Analogous specifications exist for visuo-spatial working memory, assuming that it consists of executive processes operating on visuo-spatial long-term memory representations (Postle 2006; Zimmer 2008). For instance, Chinese letters are often used as stimuli with Western participants because they are complex visual stimuli for which little long-term knowledge can be assumed. In contrast, Chinese participants ought to possess long-term representations of these letter symbols and of the radicals that constitute them. If visual working memory is activated long-term memory for visual information, they should have a higher memory span for these stimuli even for pseudo-letters consisting of existing radicals in new combinations (that can thus not be named). Zimmer and Fu (2008) demonstrated that Chinese participants indeed outperformed German participants in retaining Chinese pseudo-letter symbols. However, with visual stimuli that neither group was familiar with (nonsense figures) their performance was equal. In neuropsychological studies, there is overwhelming evidence that “the same posterior neural structures that are involved in perception and contribute to long-term memory” (Zimmer 2008, p. 1374) are involved in visuo-spatial working memory. Analogous to verbal working memory, there is additional activation in prefrontal structures, which serve to direct attention (Courtney 2004).

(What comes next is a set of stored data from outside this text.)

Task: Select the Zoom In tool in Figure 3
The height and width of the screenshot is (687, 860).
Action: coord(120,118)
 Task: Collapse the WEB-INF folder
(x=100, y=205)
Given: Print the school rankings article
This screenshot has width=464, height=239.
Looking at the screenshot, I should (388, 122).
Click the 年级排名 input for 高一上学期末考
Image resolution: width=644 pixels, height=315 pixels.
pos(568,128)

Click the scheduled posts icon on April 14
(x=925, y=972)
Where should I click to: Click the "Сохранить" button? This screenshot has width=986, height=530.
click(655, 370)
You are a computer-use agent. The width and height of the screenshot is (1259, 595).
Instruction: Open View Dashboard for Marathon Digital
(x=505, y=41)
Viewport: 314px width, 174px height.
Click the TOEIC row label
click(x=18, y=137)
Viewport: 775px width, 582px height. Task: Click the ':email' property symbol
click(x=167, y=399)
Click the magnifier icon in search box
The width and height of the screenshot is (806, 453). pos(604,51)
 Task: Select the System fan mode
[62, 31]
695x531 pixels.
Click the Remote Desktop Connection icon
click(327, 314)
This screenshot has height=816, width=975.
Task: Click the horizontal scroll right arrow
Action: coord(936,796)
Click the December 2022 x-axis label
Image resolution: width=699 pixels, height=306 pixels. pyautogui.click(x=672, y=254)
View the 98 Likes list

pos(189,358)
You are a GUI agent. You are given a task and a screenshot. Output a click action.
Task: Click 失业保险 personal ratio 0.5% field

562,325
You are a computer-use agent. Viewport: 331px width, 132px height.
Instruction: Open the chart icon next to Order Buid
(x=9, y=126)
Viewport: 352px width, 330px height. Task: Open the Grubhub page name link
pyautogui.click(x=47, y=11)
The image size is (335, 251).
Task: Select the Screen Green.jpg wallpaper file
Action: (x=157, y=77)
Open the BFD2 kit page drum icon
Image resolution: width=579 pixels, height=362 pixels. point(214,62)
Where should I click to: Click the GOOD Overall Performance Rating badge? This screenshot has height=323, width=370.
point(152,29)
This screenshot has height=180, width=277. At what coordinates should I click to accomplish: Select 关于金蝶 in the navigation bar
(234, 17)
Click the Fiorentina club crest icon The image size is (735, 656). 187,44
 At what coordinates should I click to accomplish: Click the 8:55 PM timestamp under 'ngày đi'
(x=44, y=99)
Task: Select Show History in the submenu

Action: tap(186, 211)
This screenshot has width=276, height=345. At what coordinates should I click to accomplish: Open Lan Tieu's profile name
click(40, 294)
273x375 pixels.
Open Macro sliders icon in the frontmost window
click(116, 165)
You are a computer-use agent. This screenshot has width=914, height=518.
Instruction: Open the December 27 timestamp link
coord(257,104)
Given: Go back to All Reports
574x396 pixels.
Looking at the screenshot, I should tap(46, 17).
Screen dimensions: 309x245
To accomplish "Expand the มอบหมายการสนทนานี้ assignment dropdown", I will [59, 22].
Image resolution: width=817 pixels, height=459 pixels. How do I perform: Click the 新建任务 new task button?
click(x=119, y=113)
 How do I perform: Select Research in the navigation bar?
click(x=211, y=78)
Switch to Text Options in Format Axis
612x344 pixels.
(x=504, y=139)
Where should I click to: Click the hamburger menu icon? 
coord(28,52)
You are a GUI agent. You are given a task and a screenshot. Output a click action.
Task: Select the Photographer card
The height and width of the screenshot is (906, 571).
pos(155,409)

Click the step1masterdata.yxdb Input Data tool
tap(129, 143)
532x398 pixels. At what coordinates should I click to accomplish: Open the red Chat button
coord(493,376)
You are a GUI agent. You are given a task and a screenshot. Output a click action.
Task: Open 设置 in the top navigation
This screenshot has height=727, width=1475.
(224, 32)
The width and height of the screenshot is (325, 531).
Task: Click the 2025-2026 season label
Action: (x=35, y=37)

With respect to attentional control, the idea is that short-term memory for all kinds of stimuli is supported by the same attentional mechanisms and that voluntary and involuntary attentional control can be distinguished. And, indeed, the “same attention mechanisms that have been shown to shape the neural networks of visual STM [short-term memory] also shape those of verbal STM [short-term memory]” (Majerus et al. 2012). A dorsal attention network supports task-related attention and, in terms of Cowan’s (1999) model, is responsible for the voluntary maintenance of information in the focus of attention. A ventral attention network supports stimulus-related attention and is activated by salient and unexpected stimuli irrespective of the task—corresponding to the attentional orienting system in the embedded processes model. Neuroimaging studies have also demonstrated that an increase in the memory load, which affords higher attentional maintenance, leads (1) to an increase in activation in the dorsal attention network interpreted as task-related, voluntary attention and (2) to a decrease in activation in the ventral attention network interpreted as stimulus-related attention, that is, the recruitment of attention for novel or salient stimuli. These patterns of activation and deactivation occur both in verbal and in visual short-term memory tasks (Majerus et al. 2012; Todd et al. 2005; Todd and Marois 2004). Load-dependent activation of the dorsal attention network reflects an attentional pointer function, “connecting with distinct representational substrates, as a function of the type of information to be pointed to” (Majerus et al. 2012). The decrease in activation of the ventral attention network as a function of memory load reflects reduced reactivity to irrelevant stimuli so that the chance for irrelevant items being attended to and thus interfering with the relevant stimuli is minimized. Both attentional functions—strengthening activation of relevant stimuli and weakening the chance of activation of irrelevant stimuli—are at play for visual as well as verbal stimuli and become increasingly important with increasing load.

These findings from basic research (both behavioral and neural) demonstrate that there is good reason to favor process models that emphasize the structural embeddedness of working memory within long-term memory and the important role of attention for short-term maintenance. When compared to separate system models, these models can equally account for the low interference between visual and verbal working memory that was pivotal for the multicomponent model by referring to the differences in long-term knowledge structures. They can better account for the finding that other features than phonological ones are important for verbal working memory and that the same—cognitive and neural—representations are involved in the processing and maintenance of verbal as well as visual stimuli. In addition, the finding that task-related and stimulus-related attentional mechanisms that are involved in retention can be distinguished and that they apply to verbal and visual stimuli alike is as predicted by the embedded-processes model (Cowan 1999).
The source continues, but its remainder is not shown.